## TASK GOAL
Each line of the records needs to come back exactly as written.
Start of DATA SHOWN
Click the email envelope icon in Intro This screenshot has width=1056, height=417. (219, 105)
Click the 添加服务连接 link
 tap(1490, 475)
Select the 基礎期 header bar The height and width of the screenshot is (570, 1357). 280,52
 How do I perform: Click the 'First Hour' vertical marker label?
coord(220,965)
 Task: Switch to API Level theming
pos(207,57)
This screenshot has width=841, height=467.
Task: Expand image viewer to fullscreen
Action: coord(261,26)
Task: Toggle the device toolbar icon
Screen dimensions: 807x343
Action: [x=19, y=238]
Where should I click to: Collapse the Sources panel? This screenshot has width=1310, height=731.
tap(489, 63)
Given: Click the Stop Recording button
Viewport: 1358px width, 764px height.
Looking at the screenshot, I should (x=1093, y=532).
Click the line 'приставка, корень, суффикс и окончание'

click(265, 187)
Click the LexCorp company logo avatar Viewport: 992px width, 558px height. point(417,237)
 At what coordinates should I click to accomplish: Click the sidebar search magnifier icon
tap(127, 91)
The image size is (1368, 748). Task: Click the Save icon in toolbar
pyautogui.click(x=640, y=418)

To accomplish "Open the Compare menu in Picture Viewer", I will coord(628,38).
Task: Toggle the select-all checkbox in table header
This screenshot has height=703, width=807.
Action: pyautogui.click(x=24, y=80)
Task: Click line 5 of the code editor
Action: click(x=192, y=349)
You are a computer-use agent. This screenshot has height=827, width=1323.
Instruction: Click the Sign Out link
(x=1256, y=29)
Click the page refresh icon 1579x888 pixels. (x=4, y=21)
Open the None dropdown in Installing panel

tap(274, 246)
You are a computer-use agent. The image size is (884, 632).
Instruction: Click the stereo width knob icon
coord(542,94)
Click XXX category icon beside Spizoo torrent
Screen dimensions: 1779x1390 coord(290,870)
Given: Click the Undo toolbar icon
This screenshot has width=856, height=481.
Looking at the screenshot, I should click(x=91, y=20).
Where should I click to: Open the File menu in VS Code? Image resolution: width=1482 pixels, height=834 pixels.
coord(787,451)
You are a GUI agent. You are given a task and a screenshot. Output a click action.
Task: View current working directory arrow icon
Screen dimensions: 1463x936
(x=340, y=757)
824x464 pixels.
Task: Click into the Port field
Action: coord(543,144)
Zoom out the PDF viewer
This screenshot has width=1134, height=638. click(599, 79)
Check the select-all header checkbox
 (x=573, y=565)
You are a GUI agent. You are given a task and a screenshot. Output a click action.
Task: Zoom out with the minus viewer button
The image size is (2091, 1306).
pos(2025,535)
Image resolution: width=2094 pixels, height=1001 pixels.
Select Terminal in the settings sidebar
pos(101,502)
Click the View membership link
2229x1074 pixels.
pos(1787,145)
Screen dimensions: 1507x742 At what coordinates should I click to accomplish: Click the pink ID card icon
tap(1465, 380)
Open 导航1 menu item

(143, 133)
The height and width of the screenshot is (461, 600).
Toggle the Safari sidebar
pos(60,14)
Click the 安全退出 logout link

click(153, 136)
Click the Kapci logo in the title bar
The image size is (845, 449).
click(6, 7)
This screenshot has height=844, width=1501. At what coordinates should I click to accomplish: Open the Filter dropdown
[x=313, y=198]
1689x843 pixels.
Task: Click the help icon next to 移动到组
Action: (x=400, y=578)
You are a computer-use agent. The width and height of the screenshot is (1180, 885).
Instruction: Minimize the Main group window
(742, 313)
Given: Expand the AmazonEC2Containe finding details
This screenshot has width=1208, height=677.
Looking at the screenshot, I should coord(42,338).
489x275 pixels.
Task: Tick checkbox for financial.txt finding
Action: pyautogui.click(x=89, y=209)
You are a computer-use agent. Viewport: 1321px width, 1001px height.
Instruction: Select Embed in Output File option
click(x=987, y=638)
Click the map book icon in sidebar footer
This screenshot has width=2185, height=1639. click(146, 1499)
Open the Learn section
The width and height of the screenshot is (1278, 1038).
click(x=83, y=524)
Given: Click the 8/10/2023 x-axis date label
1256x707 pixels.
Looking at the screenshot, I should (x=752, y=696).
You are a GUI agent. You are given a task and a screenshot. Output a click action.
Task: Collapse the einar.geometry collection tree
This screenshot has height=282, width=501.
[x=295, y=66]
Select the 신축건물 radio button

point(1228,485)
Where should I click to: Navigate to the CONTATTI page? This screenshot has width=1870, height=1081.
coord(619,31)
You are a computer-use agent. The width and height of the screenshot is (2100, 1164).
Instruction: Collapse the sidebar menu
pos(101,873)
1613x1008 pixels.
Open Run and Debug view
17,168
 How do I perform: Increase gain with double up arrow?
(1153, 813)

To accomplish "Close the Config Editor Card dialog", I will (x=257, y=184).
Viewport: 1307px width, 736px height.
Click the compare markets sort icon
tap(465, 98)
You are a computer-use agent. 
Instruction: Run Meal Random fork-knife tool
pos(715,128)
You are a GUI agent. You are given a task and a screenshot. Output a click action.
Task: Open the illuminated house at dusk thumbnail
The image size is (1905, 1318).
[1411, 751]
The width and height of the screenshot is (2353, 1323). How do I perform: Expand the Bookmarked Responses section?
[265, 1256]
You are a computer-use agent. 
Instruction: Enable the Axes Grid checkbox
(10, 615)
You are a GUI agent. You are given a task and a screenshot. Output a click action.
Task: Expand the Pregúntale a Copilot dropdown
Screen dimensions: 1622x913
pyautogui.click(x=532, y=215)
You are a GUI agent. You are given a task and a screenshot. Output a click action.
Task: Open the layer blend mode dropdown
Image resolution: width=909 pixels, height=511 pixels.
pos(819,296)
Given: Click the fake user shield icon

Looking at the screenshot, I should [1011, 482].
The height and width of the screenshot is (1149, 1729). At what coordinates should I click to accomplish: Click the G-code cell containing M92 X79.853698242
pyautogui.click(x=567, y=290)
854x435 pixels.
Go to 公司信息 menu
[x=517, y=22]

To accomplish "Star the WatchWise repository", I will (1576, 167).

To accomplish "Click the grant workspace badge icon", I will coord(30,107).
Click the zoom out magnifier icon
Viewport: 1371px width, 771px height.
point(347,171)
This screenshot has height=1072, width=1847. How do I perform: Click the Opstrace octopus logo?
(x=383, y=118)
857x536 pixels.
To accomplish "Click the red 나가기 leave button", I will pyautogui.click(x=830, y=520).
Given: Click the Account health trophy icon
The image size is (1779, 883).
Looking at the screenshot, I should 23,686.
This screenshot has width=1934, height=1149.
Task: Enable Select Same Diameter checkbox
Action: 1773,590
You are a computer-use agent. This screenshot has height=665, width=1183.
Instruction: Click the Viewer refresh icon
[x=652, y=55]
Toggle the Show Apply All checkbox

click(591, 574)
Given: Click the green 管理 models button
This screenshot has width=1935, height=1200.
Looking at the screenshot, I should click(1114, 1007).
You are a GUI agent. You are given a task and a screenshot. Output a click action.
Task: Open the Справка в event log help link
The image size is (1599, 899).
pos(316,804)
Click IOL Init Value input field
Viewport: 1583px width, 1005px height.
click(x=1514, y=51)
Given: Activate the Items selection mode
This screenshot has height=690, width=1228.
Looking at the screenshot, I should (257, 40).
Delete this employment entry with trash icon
End of DATA SHOWN
## TASK RESPONSE
Click the email envelope icon in Intro This screenshot has width=1056, height=417. (219, 105)
Click the 添加服务连接 link
 tap(1490, 475)
Select the 基礎期 header bar The height and width of the screenshot is (570, 1357). 280,52
 How do I perform: Click the 'First Hour' vertical marker label?
coord(220,965)
 Task: Switch to API Level theming
pos(207,57)
This screenshot has width=841, height=467.
Task: Expand image viewer to fullscreen
Action: coord(261,26)
Task: Toggle the device toolbar icon
Screen dimensions: 807x343
Action: [x=19, y=238]
Where should I click to: Collapse the Sources panel? This screenshot has width=1310, height=731.
tap(489, 63)
Given: Click the Stop Recording button
Viewport: 1358px width, 764px height.
Looking at the screenshot, I should (x=1093, y=532).
Click the line 'приставка, корень, суффикс и окончание'

click(265, 187)
Click the LexCorp company logo avatar Viewport: 992px width, 558px height. point(417,237)
 At what coordinates should I click to accomplish: Click the sidebar search magnifier icon
tap(127, 91)
The image size is (1368, 748). Task: Click the Save icon in toolbar
pyautogui.click(x=640, y=418)

To accomplish "Open the Compare menu in Picture Viewer", I will coord(628,38).
Task: Toggle the select-all checkbox in table header
This screenshot has height=703, width=807.
Action: pyautogui.click(x=24, y=80)
Task: Click line 5 of the code editor
Action: click(x=192, y=349)
You are a computer-use agent. This screenshot has height=827, width=1323.
Instruction: Click the Sign Out link
(x=1256, y=29)
Click the page refresh icon 1579x888 pixels. (x=4, y=21)
Open the None dropdown in Installing panel

tap(274, 246)
You are a computer-use agent. The image size is (884, 632).
Instruction: Click the stereo width knob icon
coord(542,94)
Click XXX category icon beside Spizoo torrent
Screen dimensions: 1779x1390 coord(290,870)
Given: Click the Undo toolbar icon
This screenshot has width=856, height=481.
Looking at the screenshot, I should click(x=91, y=20).
Where should I click to: Open the File menu in VS Code? Image resolution: width=1482 pixels, height=834 pixels.
coord(787,451)
You are a GUI agent. You are given a task and a screenshot. Output a click action.
Task: View current working directory arrow icon
Screen dimensions: 1463x936
(x=340, y=757)
824x464 pixels.
Task: Click into the Port field
Action: coord(543,144)
Zoom out the PDF viewer
This screenshot has width=1134, height=638. click(599, 79)
Check the select-all header checkbox
 (x=573, y=565)
You are a GUI agent. You are given a task and a screenshot. Output a click action.
Task: Zoom out with the minus viewer button
The image size is (2091, 1306).
pos(2025,535)
Image resolution: width=2094 pixels, height=1001 pixels.
Select Terminal in the settings sidebar
pos(101,502)
Click the View membership link
2229x1074 pixels.
pos(1787,145)
Screen dimensions: 1507x742 At what coordinates should I click to accomplish: Click the pink ID card icon
tap(1465, 380)
Open 导航1 menu item

(143, 133)
The height and width of the screenshot is (461, 600).
Toggle the Safari sidebar
pos(60,14)
Click the 安全退出 logout link

click(153, 136)
Click the Kapci logo in the title bar
The image size is (845, 449).
click(6, 7)
This screenshot has height=844, width=1501. At what coordinates should I click to accomplish: Open the Filter dropdown
[x=313, y=198]
1689x843 pixels.
Task: Click the help icon next to 移动到组
Action: (x=400, y=578)
You are a computer-use agent. The width and height of the screenshot is (1180, 885).
Instruction: Minimize the Main group window
(742, 313)
Given: Expand the AmazonEC2Containe finding details
This screenshot has width=1208, height=677.
Looking at the screenshot, I should coord(42,338).
489x275 pixels.
Task: Tick checkbox for financial.txt finding
Action: pyautogui.click(x=89, y=209)
You are a computer-use agent. Viewport: 1321px width, 1001px height.
Instruction: Select Embed in Output File option
click(x=987, y=638)
Click the map book icon in sidebar footer
This screenshot has width=2185, height=1639. click(146, 1499)
Open the Learn section
The width and height of the screenshot is (1278, 1038).
click(x=83, y=524)
Given: Click the 8/10/2023 x-axis date label
1256x707 pixels.
Looking at the screenshot, I should (x=752, y=696).
You are a GUI agent. You are given a task and a screenshot. Output a click action.
Task: Collapse the einar.geometry collection tree
This screenshot has height=282, width=501.
[x=295, y=66]
Select the 신축건물 radio button

point(1228,485)
Where should I click to: Navigate to the CONTATTI page? This screenshot has width=1870, height=1081.
coord(619,31)
You are a computer-use agent. The width and height of the screenshot is (2100, 1164).
Instruction: Collapse the sidebar menu
pos(101,873)
1613x1008 pixels.
Open Run and Debug view
17,168
 How do I perform: Increase gain with double up arrow?
(1153, 813)

To accomplish "Close the Config Editor Card dialog", I will (x=257, y=184).
Viewport: 1307px width, 736px height.
Click the compare markets sort icon
tap(465, 98)
You are a computer-use agent. 
Instruction: Run Meal Random fork-knife tool
pos(715,128)
You are a GUI agent. You are given a task and a screenshot. Output a click action.
Task: Open the illuminated house at dusk thumbnail
The image size is (1905, 1318).
[1411, 751]
The width and height of the screenshot is (2353, 1323). How do I perform: Expand the Bookmarked Responses section?
[265, 1256]
You are a computer-use agent. 
Instruction: Enable the Axes Grid checkbox
(10, 615)
You are a GUI agent. You are given a task and a screenshot. Output a click action.
Task: Expand the Pregúntale a Copilot dropdown
Screen dimensions: 1622x913
pyautogui.click(x=532, y=215)
You are a GUI agent. You are given a task and a screenshot. Output a click action.
Task: Open the layer blend mode dropdown
Image resolution: width=909 pixels, height=511 pixels.
pos(819,296)
Given: Click the fake user shield icon

Looking at the screenshot, I should [1011, 482].
The height and width of the screenshot is (1149, 1729). At what coordinates should I click to accomplish: Click the G-code cell containing M92 X79.853698242
pyautogui.click(x=567, y=290)
854x435 pixels.
Go to 公司信息 menu
[x=517, y=22]

To accomplish "Star the WatchWise repository", I will (1576, 167).

To accomplish "Click the grant workspace badge icon", I will coord(30,107).
Click the zoom out magnifier icon
Viewport: 1371px width, 771px height.
point(347,171)
This screenshot has height=1072, width=1847. How do I perform: Click the Opstrace octopus logo?
(x=383, y=118)
857x536 pixels.
To accomplish "Click the red 나가기 leave button", I will pyautogui.click(x=830, y=520).
Given: Click the Account health trophy icon
The image size is (1779, 883).
Looking at the screenshot, I should 23,686.
This screenshot has width=1934, height=1149.
Task: Enable Select Same Diameter checkbox
Action: 1773,590
You are a computer-use agent. This screenshot has height=665, width=1183.
Instruction: Click the Viewer refresh icon
[x=652, y=55]
Toggle the Show Apply All checkbox

click(591, 574)
Given: Click the green 管理 models button
This screenshot has width=1935, height=1200.
Looking at the screenshot, I should click(1114, 1007).
You are a GUI agent. You are given a task and a screenshot. Output a click action.
Task: Open the Справка в event log help link
The image size is (1599, 899).
pos(316,804)
Click IOL Init Value input field
Viewport: 1583px width, 1005px height.
click(x=1514, y=51)
Given: Activate the Items selection mode
This screenshot has height=690, width=1228.
Looking at the screenshot, I should (257, 40).
Delete this employment entry with trash icon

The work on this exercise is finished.